On the 23rd of September we experienced a hardware failure in one of our switch stacks, responsible for connectivity between a part of our compute node infrastructure and our storage systems. This resulted in a loss of storage connectivity on a part of our compute node cluster for 3CX bundles.

Normally a redundancy should take over all storage connectivity between our compute node infrastructure and our storage systems, but this failed for a couple of compute nodes.

After arrival of an onsite engineer, we started restoring storage connectivity on the affected compute nodes. After connectivity restored, we immediately started investigation on all affected 3CX instances and began restoring them to full working state.

During restore process, we kept encountering some storage connectivity errors fixing these along the way. Unfortunately this resulted in a large setback of estimated restore time.

 

Root cause

Due to loss of connectivity between our compute node infrastructure and our storage systems, around 1/7 of our 3CX bundle instances couldn't connect to their disks anymore.

This triggered a fail-safe mechanism, on those 3CX instances, and we had to take individual action on each 3CX instance to resolve this.

 

Action plan

Investigations have completed and the remaining devices in the switch stack are 100% operational. All affected compute nodes have been investigated and tested on second path take over.

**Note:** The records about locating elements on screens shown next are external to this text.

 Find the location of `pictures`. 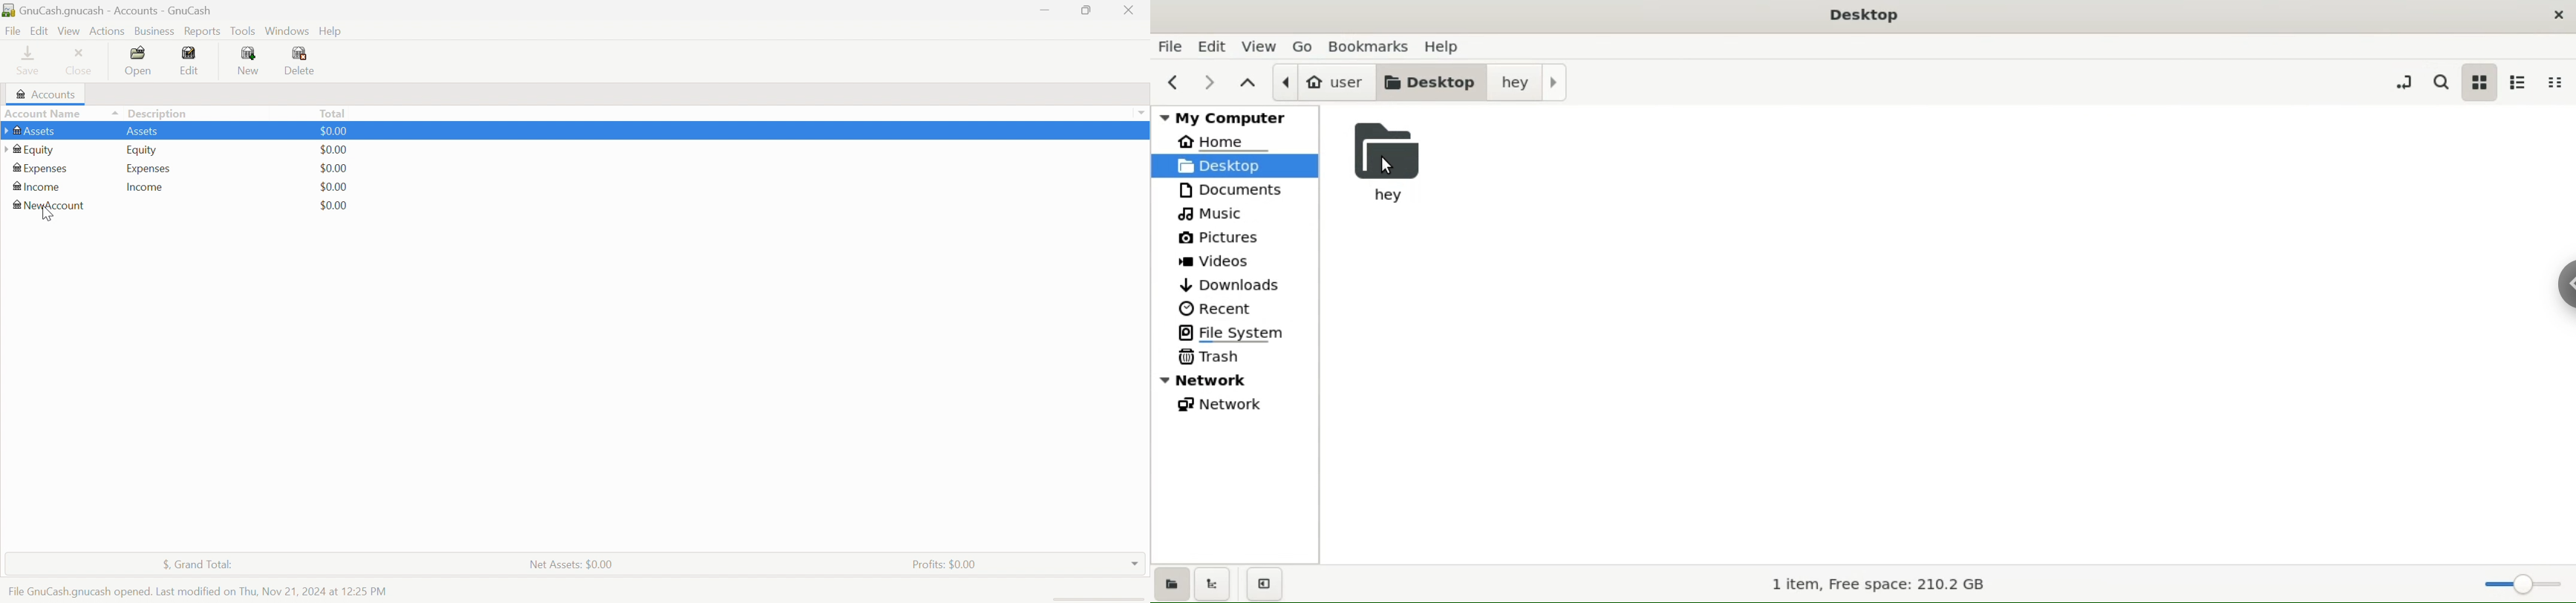

pictures is located at coordinates (1217, 238).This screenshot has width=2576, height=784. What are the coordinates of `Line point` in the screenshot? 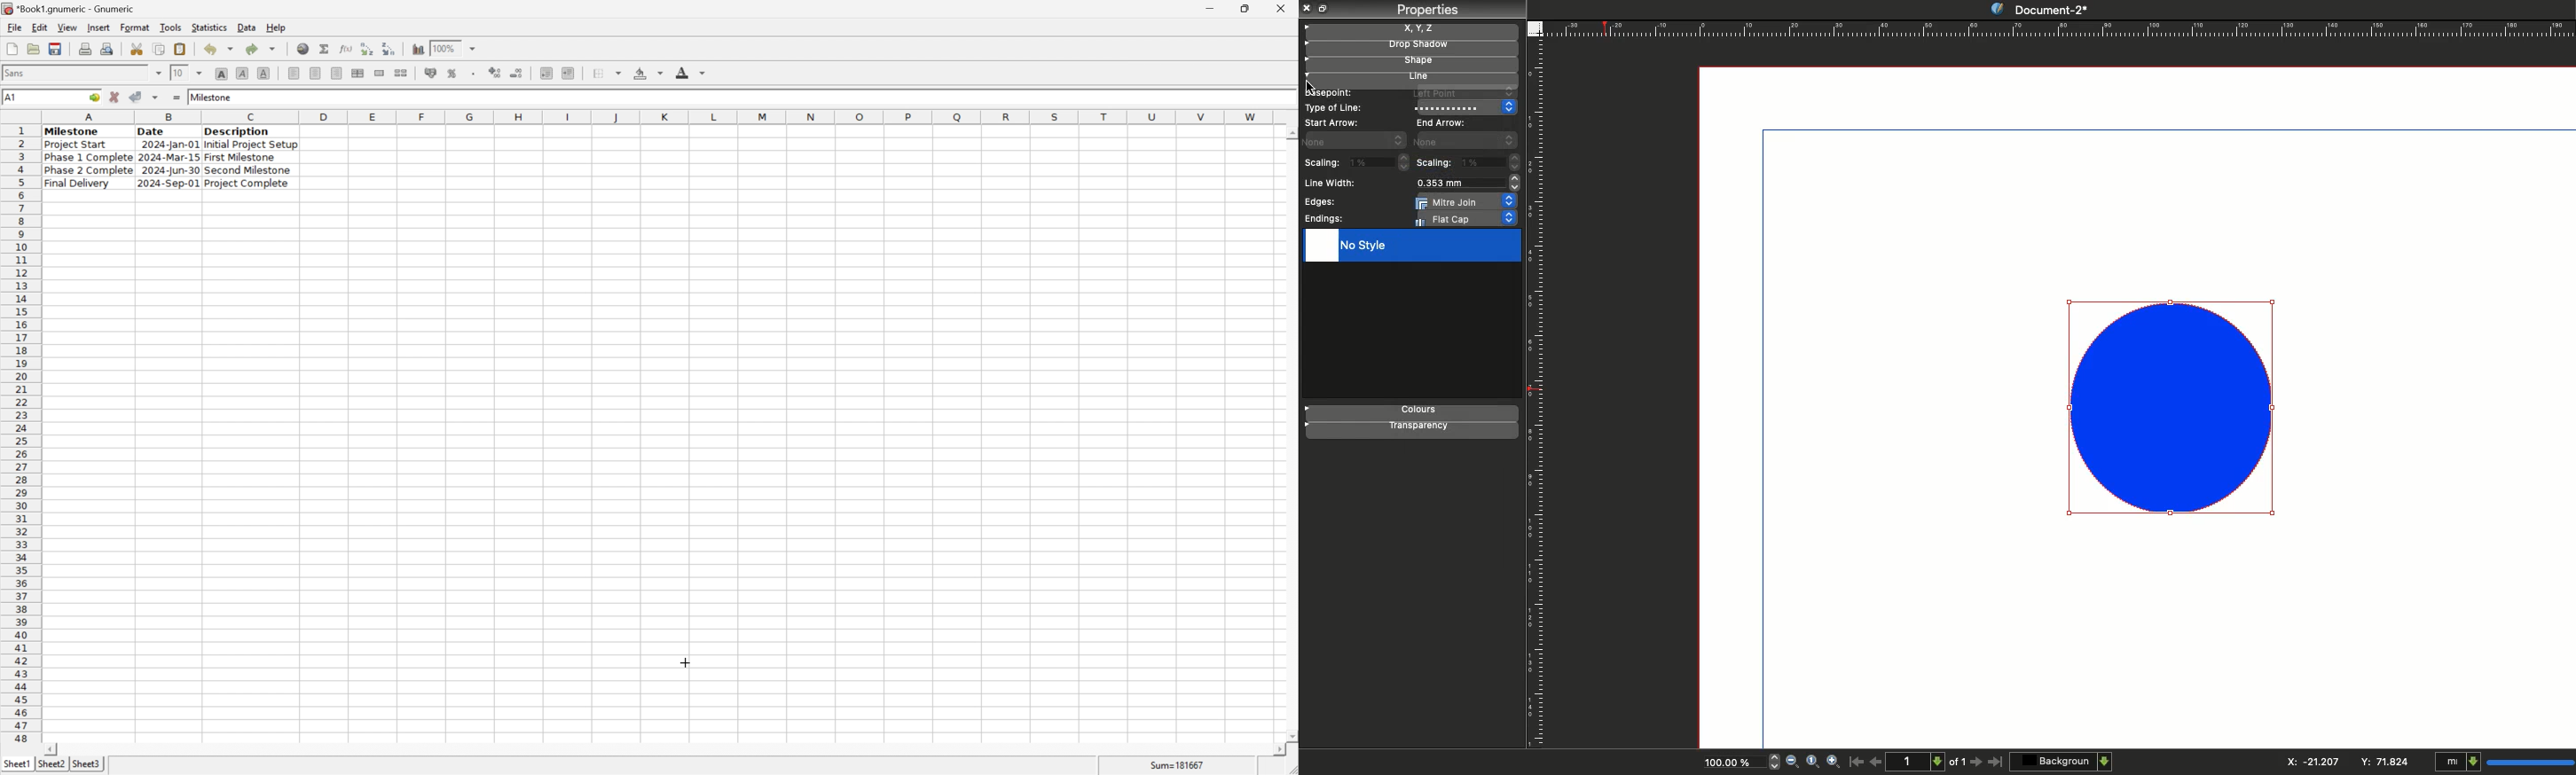 It's located at (1460, 92).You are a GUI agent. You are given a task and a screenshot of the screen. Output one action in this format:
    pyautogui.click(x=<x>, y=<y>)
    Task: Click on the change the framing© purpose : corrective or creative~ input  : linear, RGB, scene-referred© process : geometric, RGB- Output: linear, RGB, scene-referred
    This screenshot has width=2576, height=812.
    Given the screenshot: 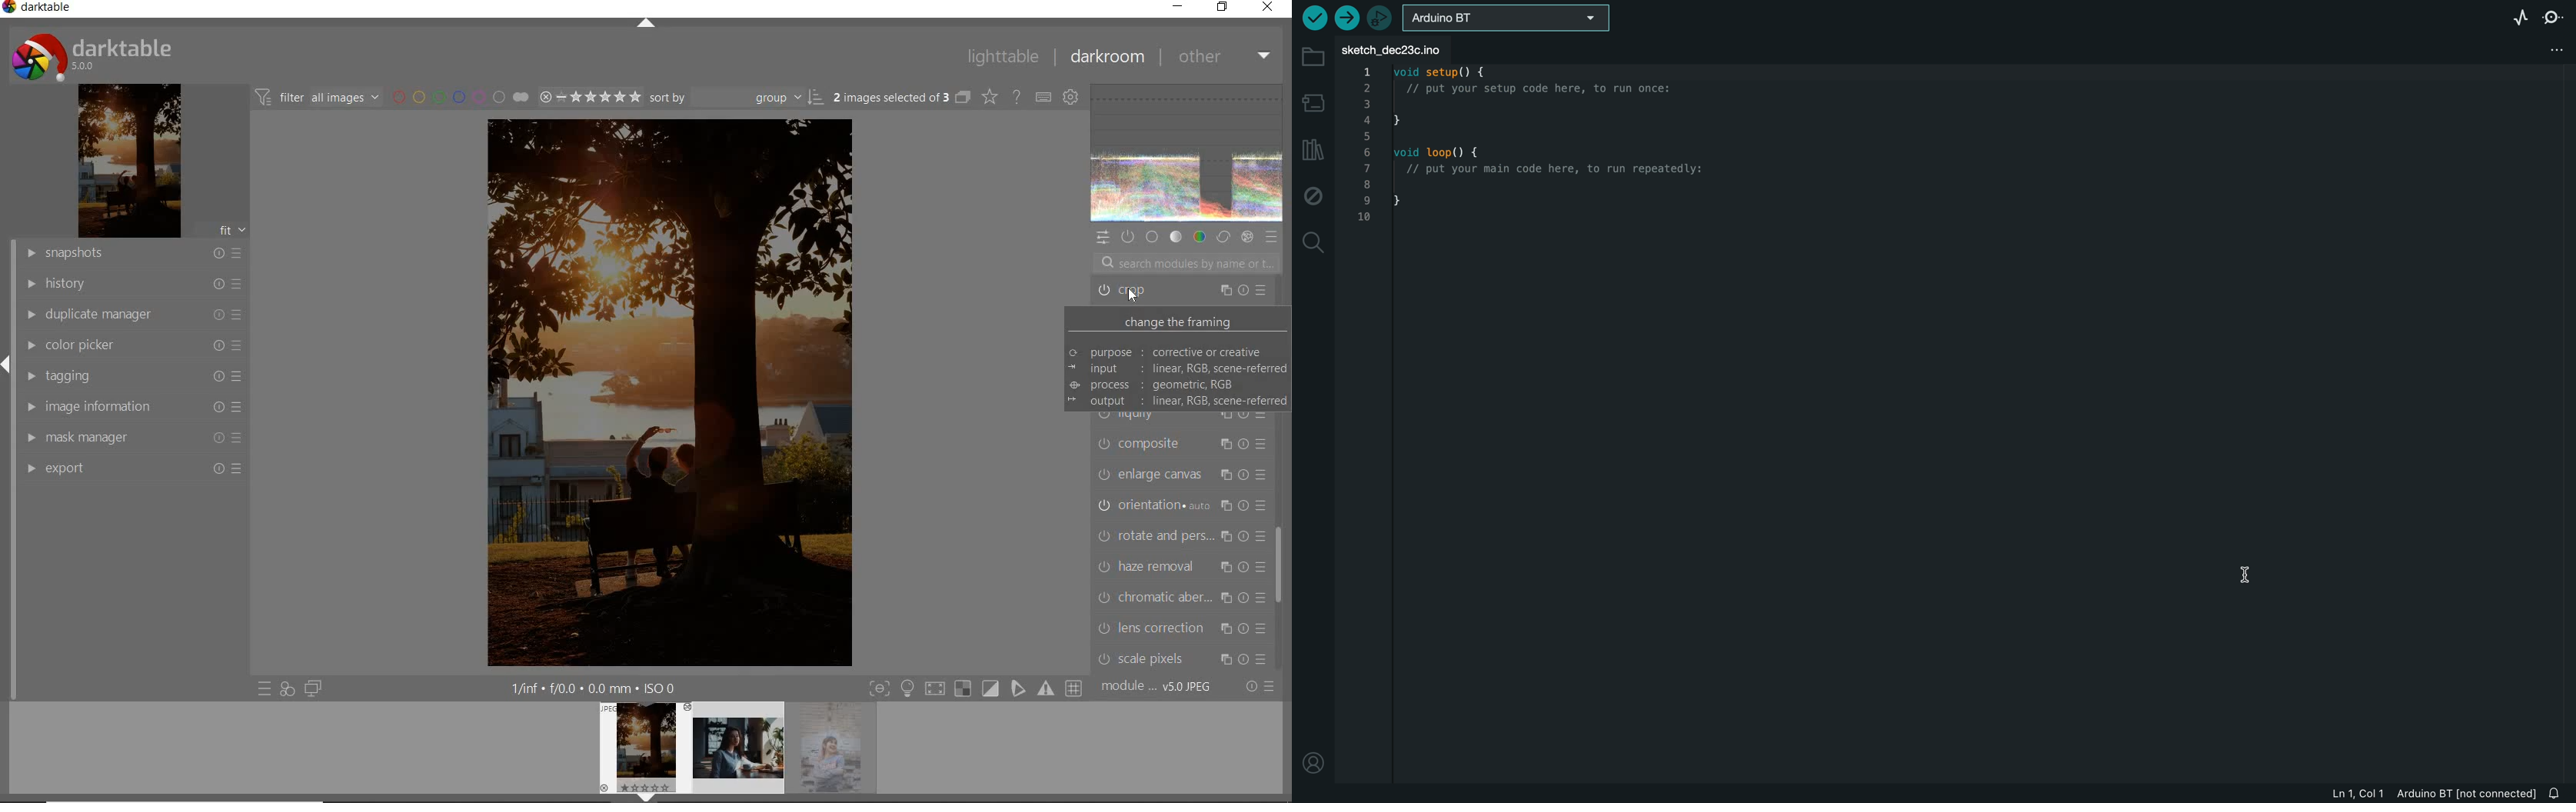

We are now in the process of reviewing the storage connectivity infrastructure and implementing changes to enhance reliability and further strengthen our redundancy.

Posted Oct 13, 2021 - 12:39 CEST

Resolved
This incident will be closed. On short term a maintenance will follow to restore full redundancy on this switch stack.
Posted Sep 28, 2021 - 16:02 CEST
Update
Unfortunately the spare switch failed and we are speeding up some maintenances to regain full redundancy.
Posted Sep 27, 2021 - 15:43 CEST
Update
A switch that caused the issue and has been down since last night will be replaced, no impact is to expected.
Posted Sep 24, 2021 - 22:03 CEST
Update
We are continuing to monitor for any further issues.
Posted Sep 23, 2021 - 13:40 CEST
Monitoring
All 3cx servers should be back online now. If you still experiences issues, please contact support.
Posted Sep 23, 2021 - 10:54 CEST
Update
While checking we found some more 3cx servers to be offline. We are recovering these servers now as well.
Posted Sep 23, 2021 - 09:56 CEST
Identified
Duo to the incident: https://status.destiny.nl/incidents/4dppmx3x1rzm

We are still recovering some 3CX instances that are in locked state. We should this resolved within the hour.
Posted Sep 23, 2021 - 07:25 CEST
This incident affected: Hosting (3CX).